■ **WRITTEN TASKS**:
#1 Please rewrite the customer clustering text from "Index 5 contains" to "smaller product groups.", replacing "recommendationMatrix" with "recMatrix".
#2 According to the customer clustering text, what range of values can a silhouette take?

::: TEXT EXTRACT :::

Index 0 contains the customerClusters.
Index 1 contains an array of centroid values for each cluster, where centroid refers to the average purchase trends of every customer within a group.
Index 2 contains a clusterMap object that contains a key of customer names and a corresponding number referring to which cluster that customer is in. That number refers to the index of a particular cluster in the customerClusters array.
Index 3 contains an indexMap object that contains a key of a customer name and a corresponding number that refers to what index inside that customer's cluster the customer name currently lies.
Index 4 contains an array of silhouettes. A silhouette is a number between 0 and 1 that represents how much closer members of a cluster are with their own cluster center in comparison to the cluster center of the next closest cluster. The closer the silhouette is to 1, the stronger the clusters. Each silhouette score refers to a grouping in the customerClusters array, and the order is the same as the order in that array.
Index 5 contains an average of all the cluster silhouettes in index 4. This serves as a rough indicator of the strength of all the clustering in customerClusters.
Index 6 contains the recommendationMatrix that is built up based on the customerClusters. This presents ordered product recommendations for each customer, with the last element of each customer array referring to the product my algorithm most highly recommends based on the customerCluster.
subClusters
An array containing all the more focused customer clustering that is determined by the product groupings found in productClusters. Customers in these subClusters are grouped with other customers based on their similar buying patterns in relation to these smaller product groups.
subClustersHelpers
An array containing a series of 7 element arrays similar to the customerClusterHelpers, but with various subClusters replacing the customerClusters. Each element in the subClusters array will have its own subClusterHelper.
powerClusters
An array of that contains elements from the subClusters, but has removed subClusters with a relatively low average silhouette score.
powerClustersHelpers
Similar to subClusterHelpers, but containing elements from the powerClusters array.
powerRecMatrix
A recommendation matrix built by compiling together the results from the powerClusters. Only recommendation clusters that have a silhouette score higher than than the score associated with customerClusters are included. The strongest elements from each type of cluster are weighted by silhouette scores and ordered by recommendation strength.
pastRecommendations
An object that contains a key for each customer in the dataset. Each customer key has a corresponding value that is an object. The inner object contains keys with a true for each product which has been recommended to the designated customer.

::: SUPPLIED MATERIAL :::

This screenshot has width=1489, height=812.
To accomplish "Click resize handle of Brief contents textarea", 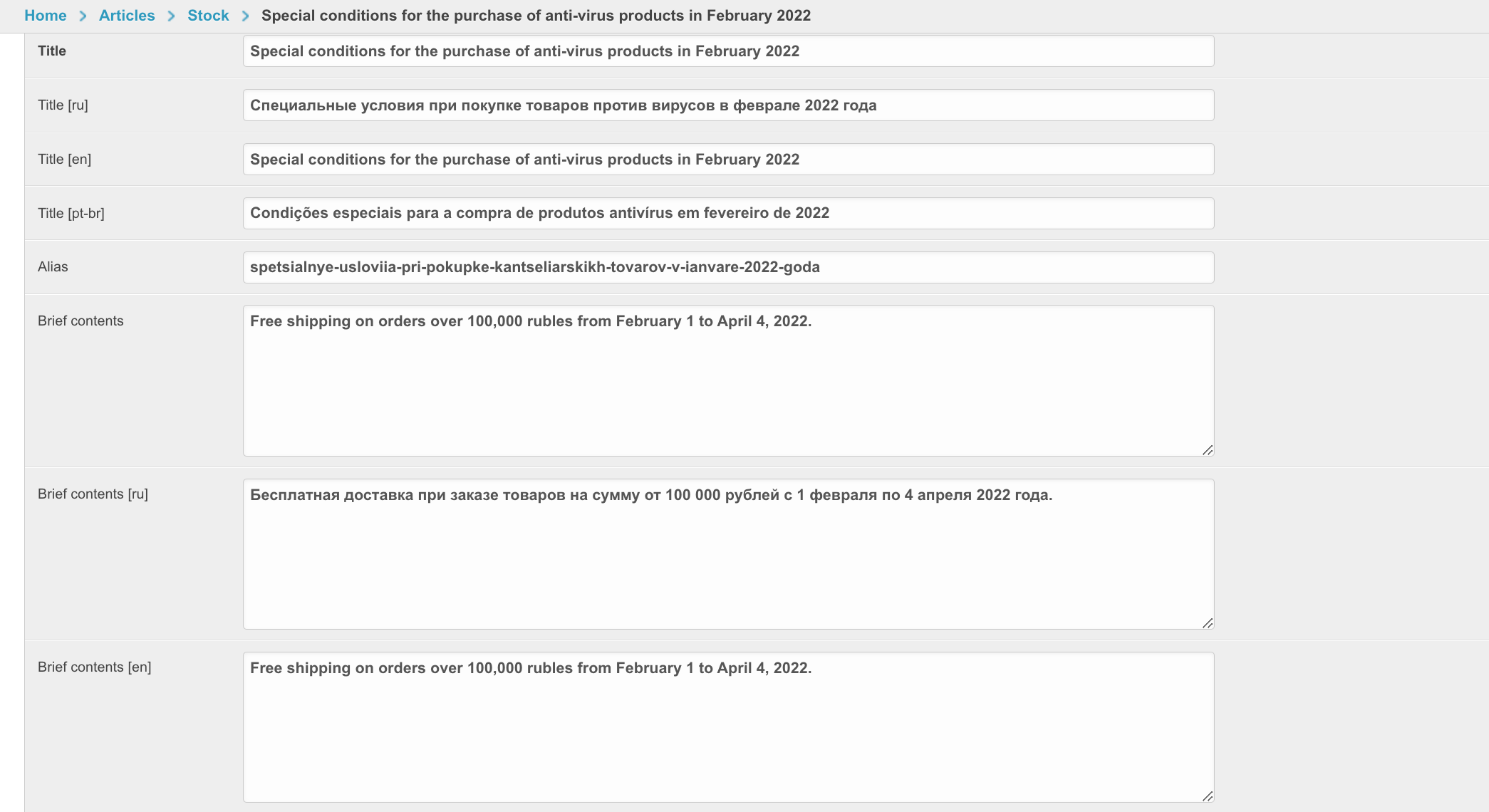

:::

■ **SOLVED TASKS**:
#1
Index 5 contains an average of all the cluster silhouettes in index 4. This serves as a rough indicator of the strength of all the clustering in customerClusters.
Index 6 contains the recMatrix that is built up based on the customerClusters. This presents ordered product recommendations for each customer, with the last element of each customer array referring to the product my algorithm most highly recommends based on the customerCluster.
subClusters
An array containing all the more focused customer clustering that is determined by the product groupings found in productClusters. Customers in these subClusters are grouped with other customers based on their similar buying patterns in relation to these smaller product groups.

#2 A silhouette is a number between 0 and 1.